Task requirements
Comb through the entries for "accomplish" and pull out each line that holds it.
---+---
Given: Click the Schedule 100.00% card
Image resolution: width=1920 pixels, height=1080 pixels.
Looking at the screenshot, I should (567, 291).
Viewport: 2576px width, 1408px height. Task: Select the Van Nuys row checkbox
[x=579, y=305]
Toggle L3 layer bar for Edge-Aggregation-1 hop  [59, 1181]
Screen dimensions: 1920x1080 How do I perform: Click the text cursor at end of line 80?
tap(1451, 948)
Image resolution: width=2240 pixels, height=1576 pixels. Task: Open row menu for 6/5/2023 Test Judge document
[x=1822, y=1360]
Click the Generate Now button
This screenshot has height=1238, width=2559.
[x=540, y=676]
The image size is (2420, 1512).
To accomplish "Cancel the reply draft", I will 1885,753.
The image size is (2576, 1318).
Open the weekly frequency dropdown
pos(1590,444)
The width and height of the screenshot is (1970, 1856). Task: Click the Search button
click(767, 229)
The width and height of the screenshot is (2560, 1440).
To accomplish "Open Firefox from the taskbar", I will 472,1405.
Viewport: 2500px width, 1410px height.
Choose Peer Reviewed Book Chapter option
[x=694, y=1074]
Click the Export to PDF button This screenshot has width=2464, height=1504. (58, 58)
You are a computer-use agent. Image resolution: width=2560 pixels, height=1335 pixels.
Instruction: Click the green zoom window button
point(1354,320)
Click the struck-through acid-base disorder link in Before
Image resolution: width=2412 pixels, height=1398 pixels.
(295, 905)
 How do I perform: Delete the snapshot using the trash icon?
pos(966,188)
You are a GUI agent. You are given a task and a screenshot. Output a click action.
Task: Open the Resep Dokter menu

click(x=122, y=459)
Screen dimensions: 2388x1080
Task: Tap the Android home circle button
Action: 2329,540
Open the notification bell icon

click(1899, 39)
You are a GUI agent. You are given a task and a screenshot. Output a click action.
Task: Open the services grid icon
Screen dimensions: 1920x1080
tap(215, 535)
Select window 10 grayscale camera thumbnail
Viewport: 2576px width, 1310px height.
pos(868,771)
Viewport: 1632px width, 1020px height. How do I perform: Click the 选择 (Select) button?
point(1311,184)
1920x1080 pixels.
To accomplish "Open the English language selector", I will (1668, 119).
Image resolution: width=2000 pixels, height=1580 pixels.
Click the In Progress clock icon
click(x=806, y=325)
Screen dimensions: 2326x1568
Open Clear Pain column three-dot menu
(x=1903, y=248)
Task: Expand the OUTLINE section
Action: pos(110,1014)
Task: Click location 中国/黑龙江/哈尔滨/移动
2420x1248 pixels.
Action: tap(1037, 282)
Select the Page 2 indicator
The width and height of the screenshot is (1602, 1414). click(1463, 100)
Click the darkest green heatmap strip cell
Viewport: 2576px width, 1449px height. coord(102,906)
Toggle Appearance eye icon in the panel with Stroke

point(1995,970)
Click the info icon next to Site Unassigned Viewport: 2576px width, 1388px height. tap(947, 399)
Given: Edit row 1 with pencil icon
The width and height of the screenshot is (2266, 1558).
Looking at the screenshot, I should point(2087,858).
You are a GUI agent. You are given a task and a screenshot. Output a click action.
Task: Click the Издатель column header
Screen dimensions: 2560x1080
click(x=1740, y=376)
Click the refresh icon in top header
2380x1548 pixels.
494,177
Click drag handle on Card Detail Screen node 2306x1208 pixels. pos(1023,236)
---+---
Solution to the exercise
To accomplish "Cancel the reply draft", I will 1885,753.
To accomplish "Open Firefox from the taskbar", I will 472,1405.
To accomplish "Open the English language selector", I will (1668, 119).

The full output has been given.